Databases helps to do that and often use a query language (usually SQL) that helps to find and select the data you need again and again.  So, at a certain moment, one has to take seriously the hypothesis to use a database.
Nowadays there exist many free and open source database solutions (besides, obviously, to the commercial solutions, Oracle's, IBM's and others). Among the most diffuse I cite MySQLPostgresSQL and H2. Each one is a valid choice, with different characteristics.
In the last years we focused our attention on PostgreSQL for its completeness and for having been the first to include the way to manage geographic (geometric data) as shapefile^*. This is done actually by a plugin, called PostGIS, developed by the same Refraction guys who also promote uDig.
Alban De Lavenne, a Ph.D. students from Rennes Agricampus, who spent a few months among us, gave a talk about the use he does of PostgreSQL for supporting his research. His presentation is, as usual on slideshare (I am working to provide the data to run his examples).

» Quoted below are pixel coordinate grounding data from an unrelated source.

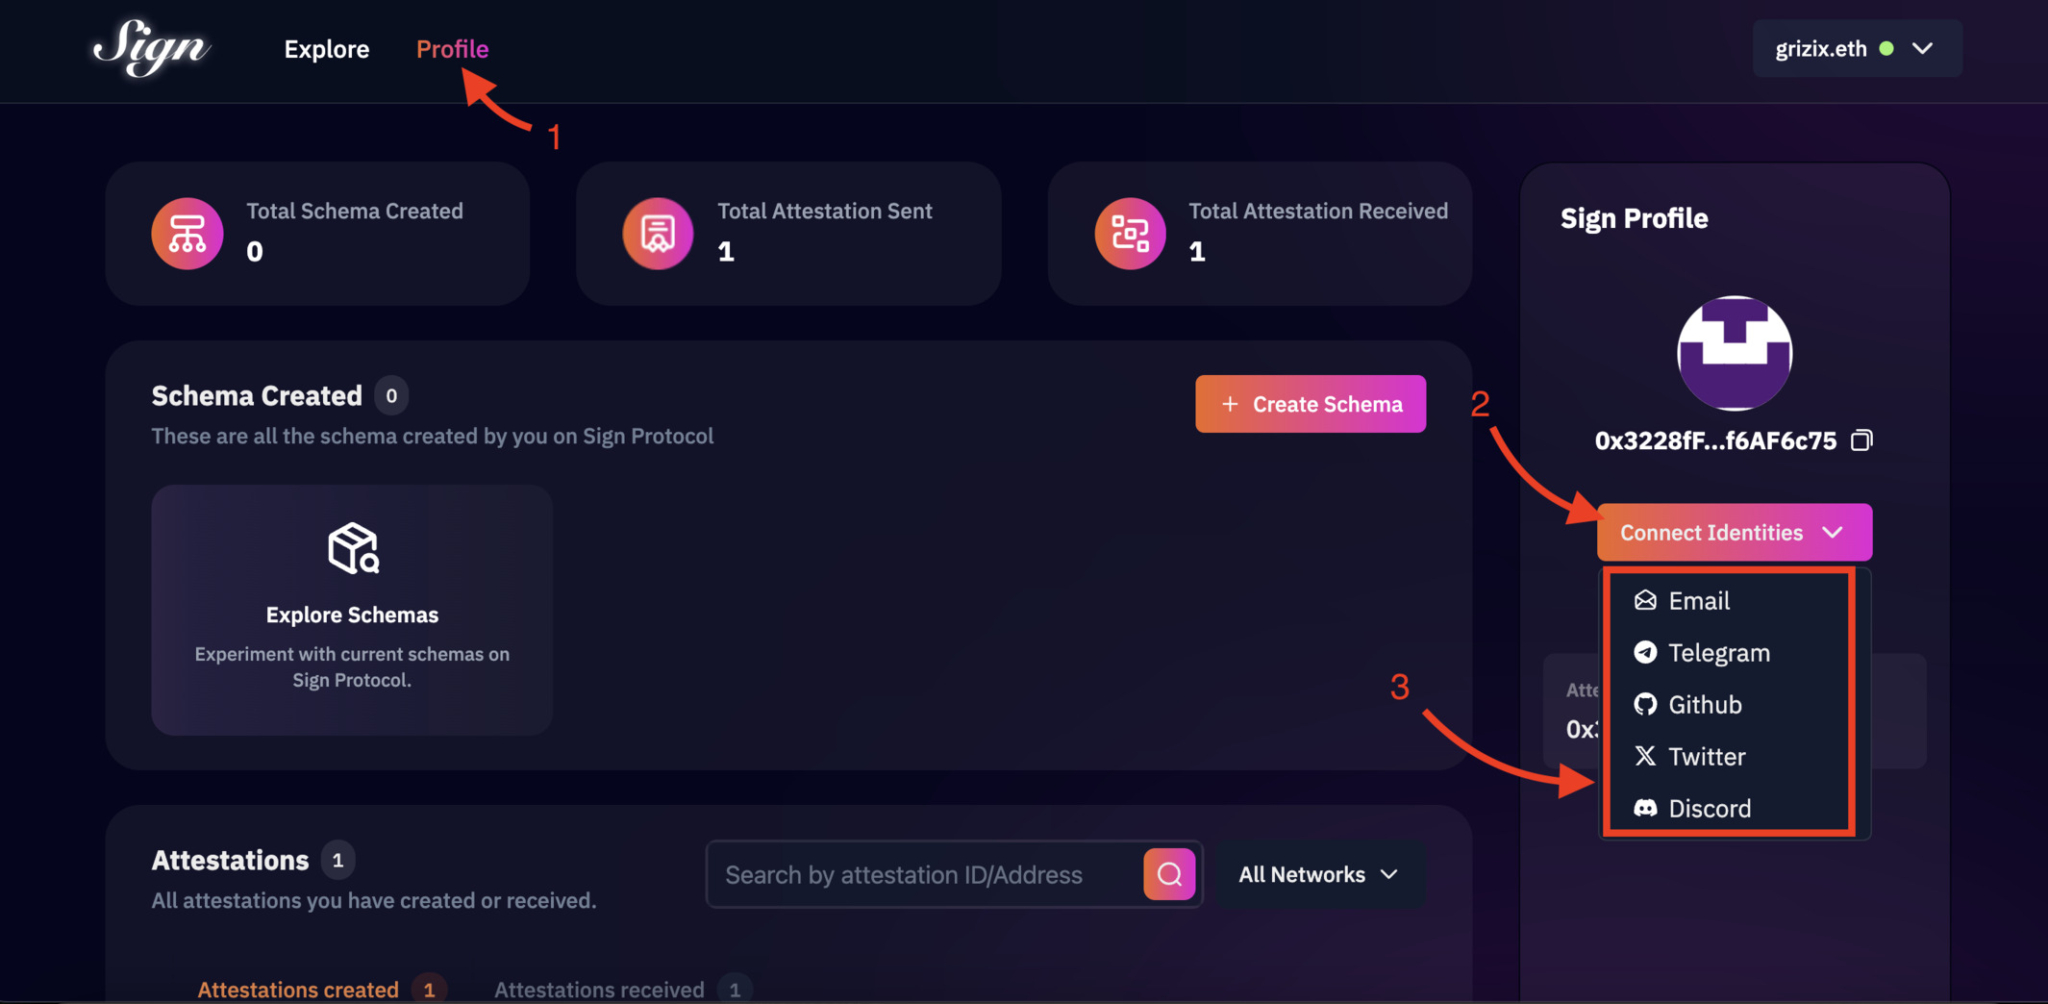Open the Connect Identities dropdown
Viewport: 2048px width, 1004px height.
tap(1734, 532)
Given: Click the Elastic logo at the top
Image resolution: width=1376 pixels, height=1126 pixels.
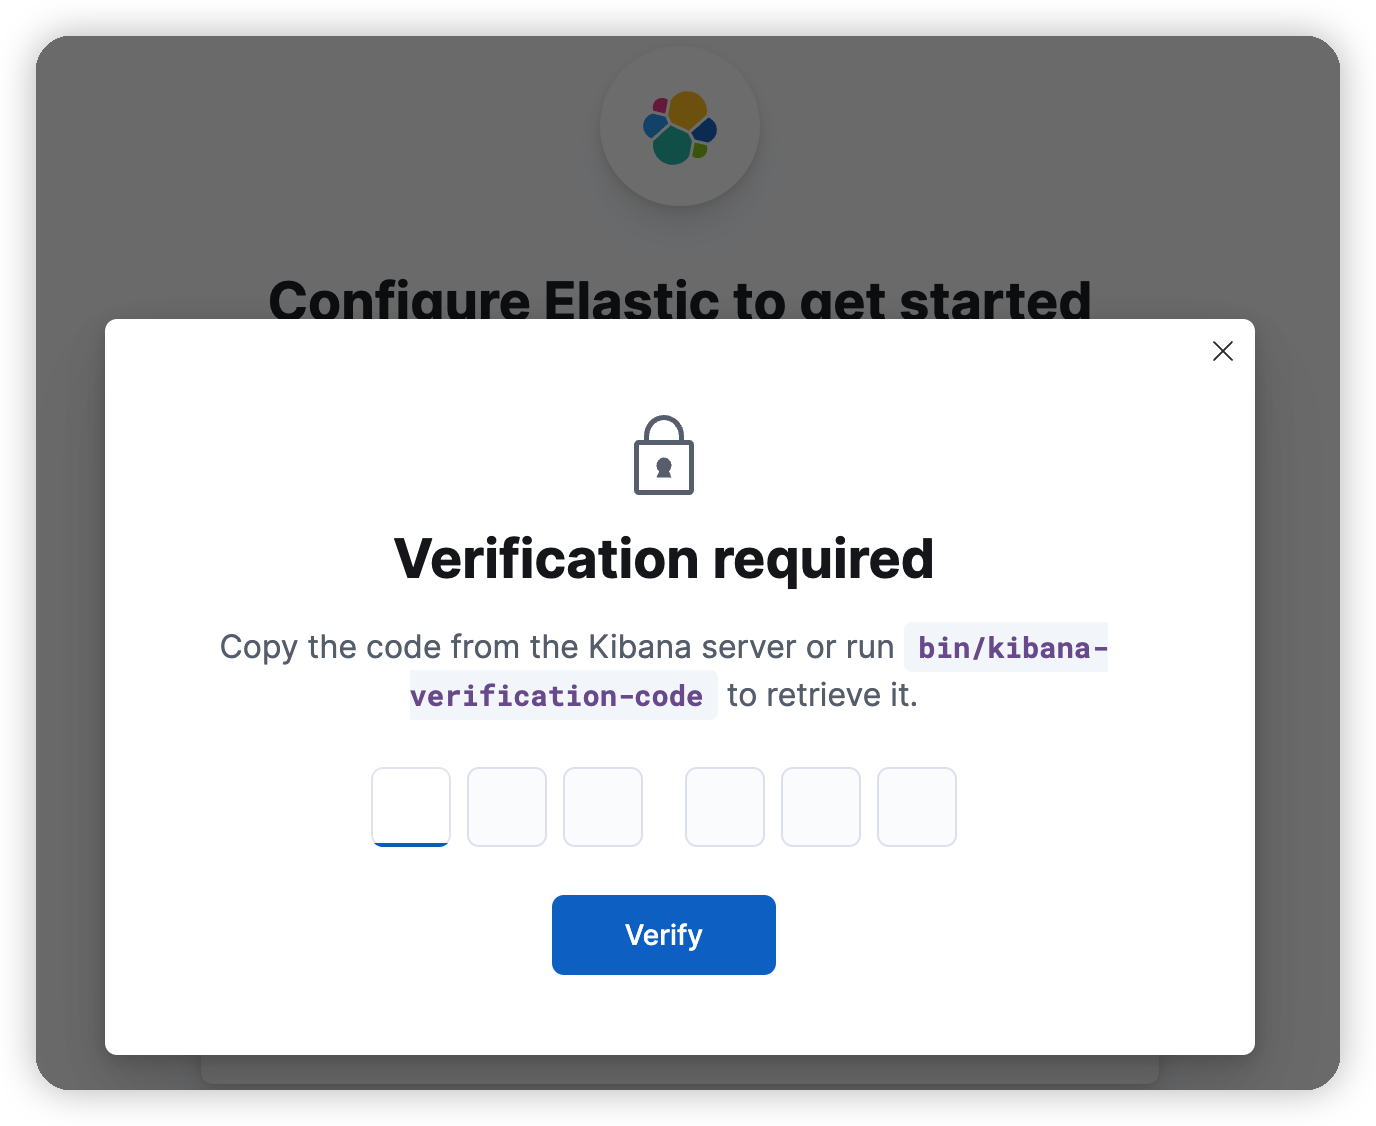Looking at the screenshot, I should pyautogui.click(x=680, y=127).
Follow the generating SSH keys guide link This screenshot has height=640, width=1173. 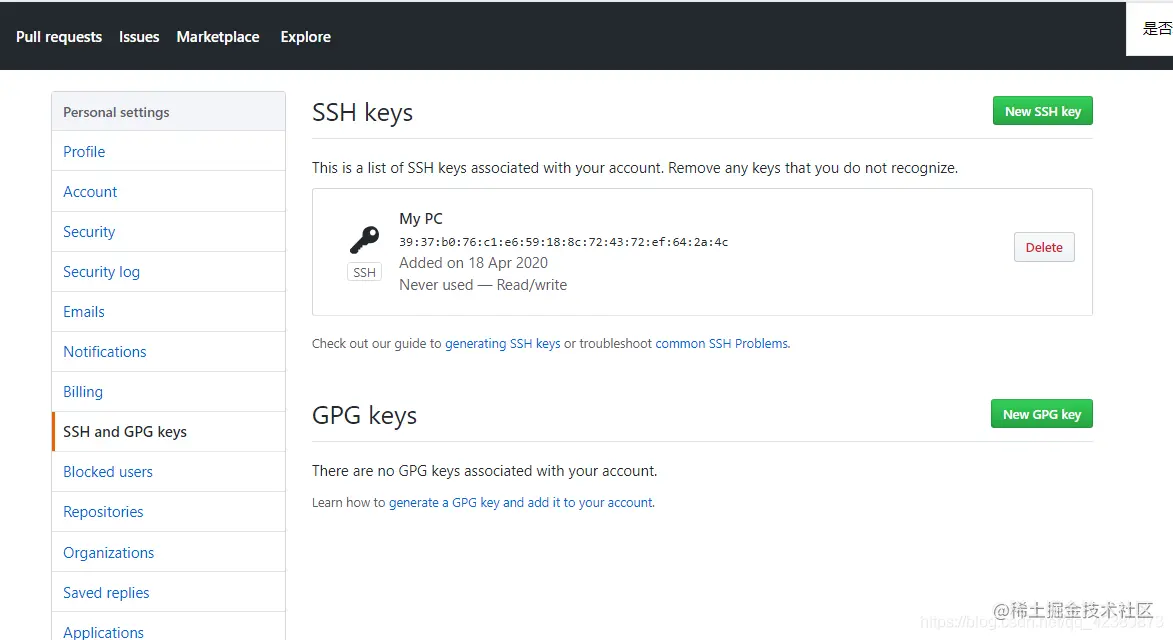point(502,344)
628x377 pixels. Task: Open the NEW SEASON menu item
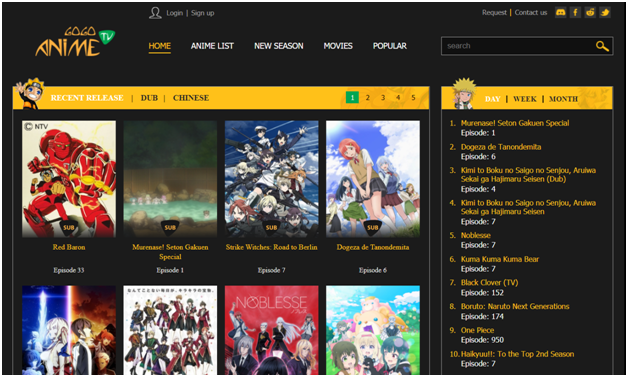[279, 46]
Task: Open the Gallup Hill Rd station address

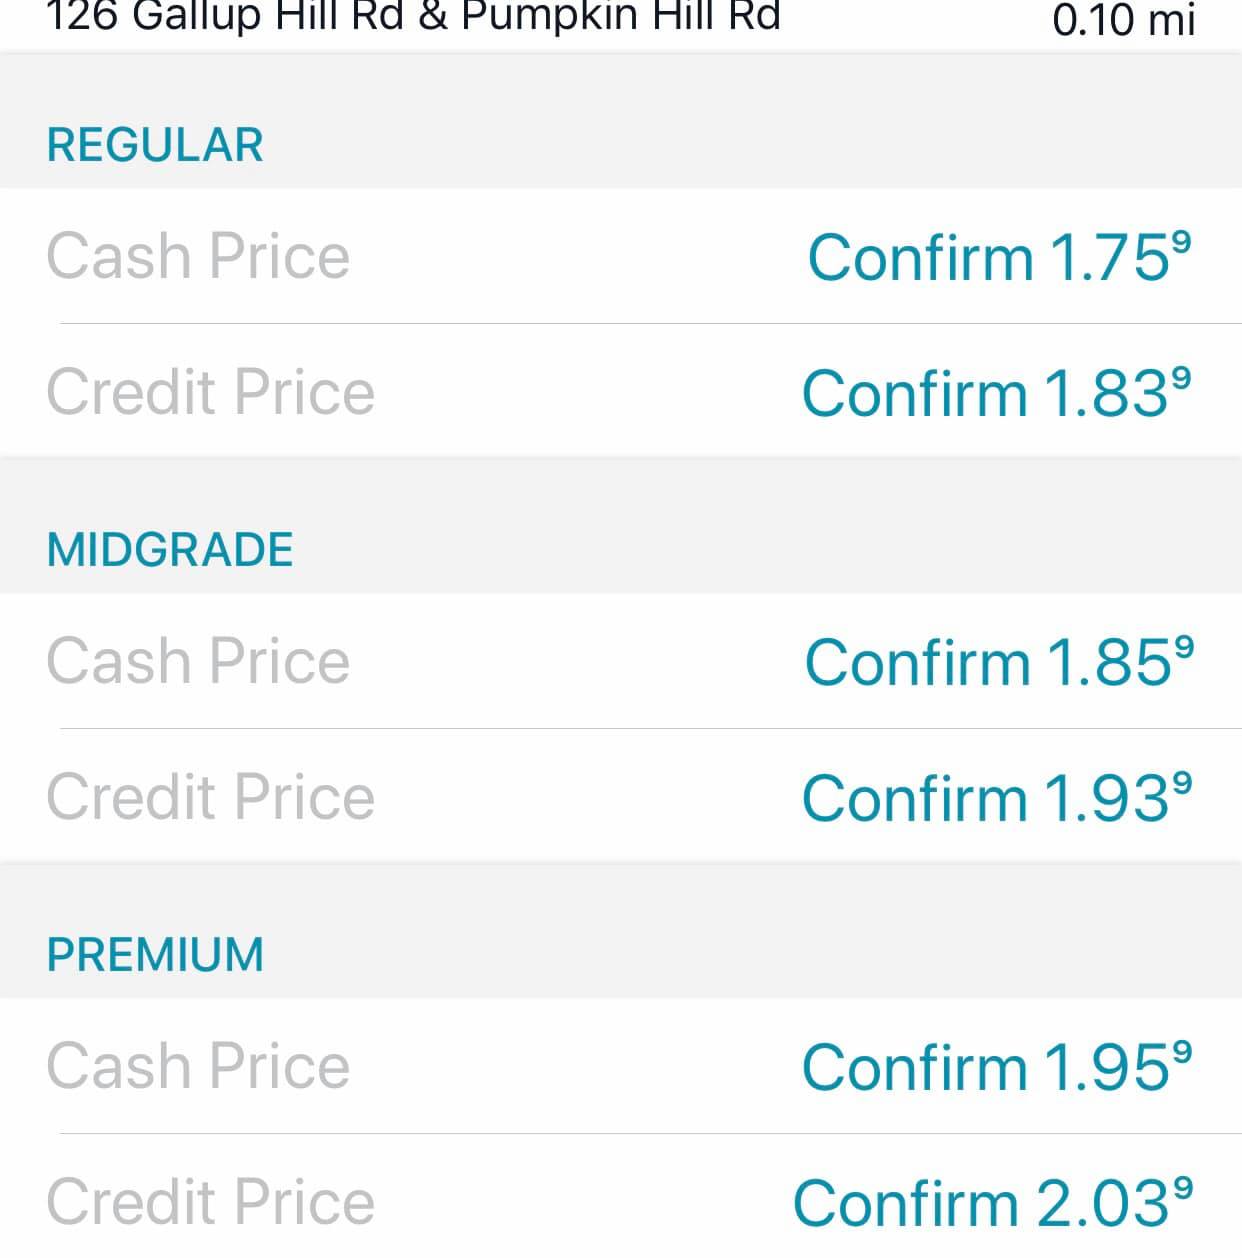Action: coord(413,17)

The first step is certainly to install PostGIS. The first time I (am a Mac guy and) used the Kyngofchaos instructions  for installing Postgress. However, I noticed that nowadays there are various other possibilities, supported in the main PostgreSQL page.

Alban instructions and suggestions follow the installations and cover some typical hydrological problems.  For a complete understanding, certainly the Tutorial at PostgreSQL site can help.  Around the web, one can also find other video tutorials, as this one provided by David Fetter, or this comprehensive set  on ITunesU screencasts by Selena Deckelmann and others.

Obviously I am open to any contribution to improve this post.

^* - Recently PostgreSQl/PostGIS acquired the capability to store and manage "raster data" and images, which makes it even more appealing.